### [DOCUMENT PASSAGE]
+ + + + +

Washington D.C.: As per a recent study, up to 1 billion people could be at risk of blindness by the middle of the century if an emerging short-sightedness (myopia) epidemic is ignored say researchers at the Brien Holden Vision Institute.
Half the world's population (nearly 5 billion) will be myopic by 2050 they predict, with up to one-fifth of them (1 billion) in the high myopia category and at a significantly increased risk of blindness, if behavioural interventions and optical treatments are not developed and implemented. Currently, it's estimated that over 2 billion people in the world suffer from myopia.
Brien Holden Vision Institute is calling on the world - from governments and health agencies, to civil society, parents and schools - to protect the eye health of every child and adult and meet this major public health challenge of our time, said Professor Kovin Naidoo.

+ + + + +

### [SUPPLIED RECORDS]
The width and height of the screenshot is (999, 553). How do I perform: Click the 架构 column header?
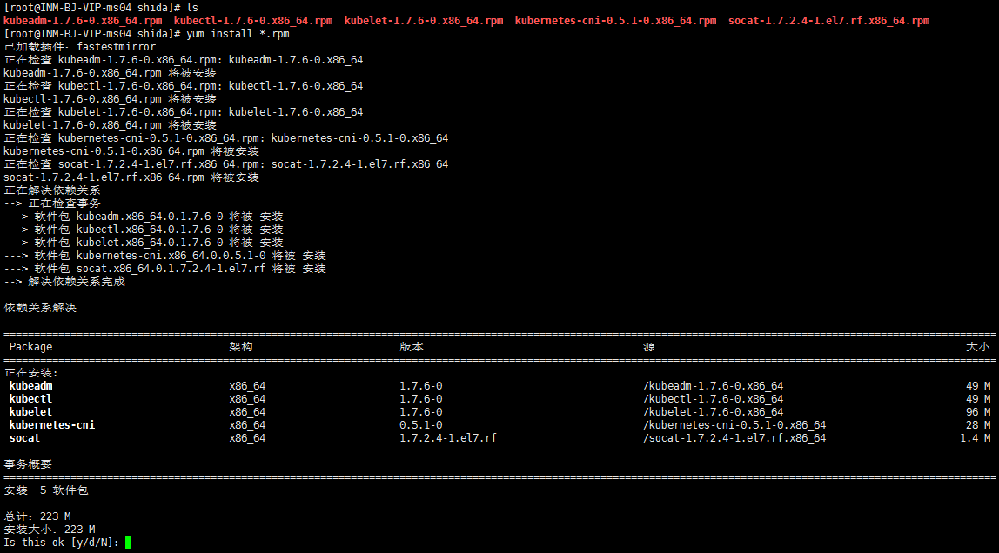click(x=238, y=346)
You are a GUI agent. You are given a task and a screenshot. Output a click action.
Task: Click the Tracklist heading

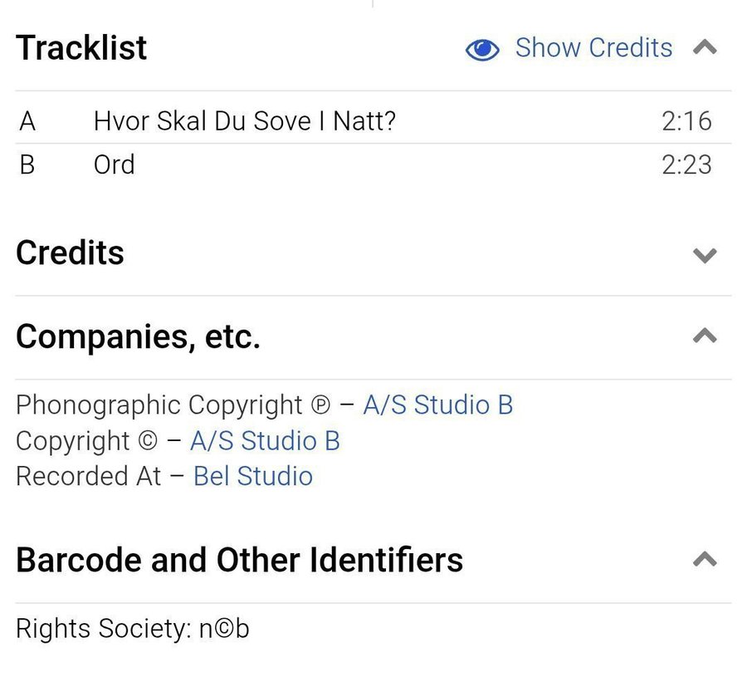point(81,48)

+ + + + +

### [YOUR TASKS]
**A.** According to the passage on myopia, how many people are predicted to be myopic by 2050?
**B.** Write the next part of the passage on myopia, starting after its final sentence.
The records are separate from the passage on myopia.

### [SOLVED PROBLEMS]
**A.** Nearly 5 billion people, half the world's population.

**B.**
"Firstly, the public must be made aware that this threat exists. Secondly, we need researchers and public health practitioners to develop effective solutions. Thirdly, eye care professionals need to be better equipped to manage patients at risk," added Naidoo.
The major concern is with the vast number of people who are likely to progress to high levels of myopia, which brings with it a significantly increased risk of potentially blinding conditions and vision impairment, said Naidoo.
He noted that myopia is not curable or reversible, but there are promising interventions using optical and behavioural approaches that can help slow the progression and prevent people becoming highly myopic.
The study is presented at Association for Research in Vision and Opthalmology meeting.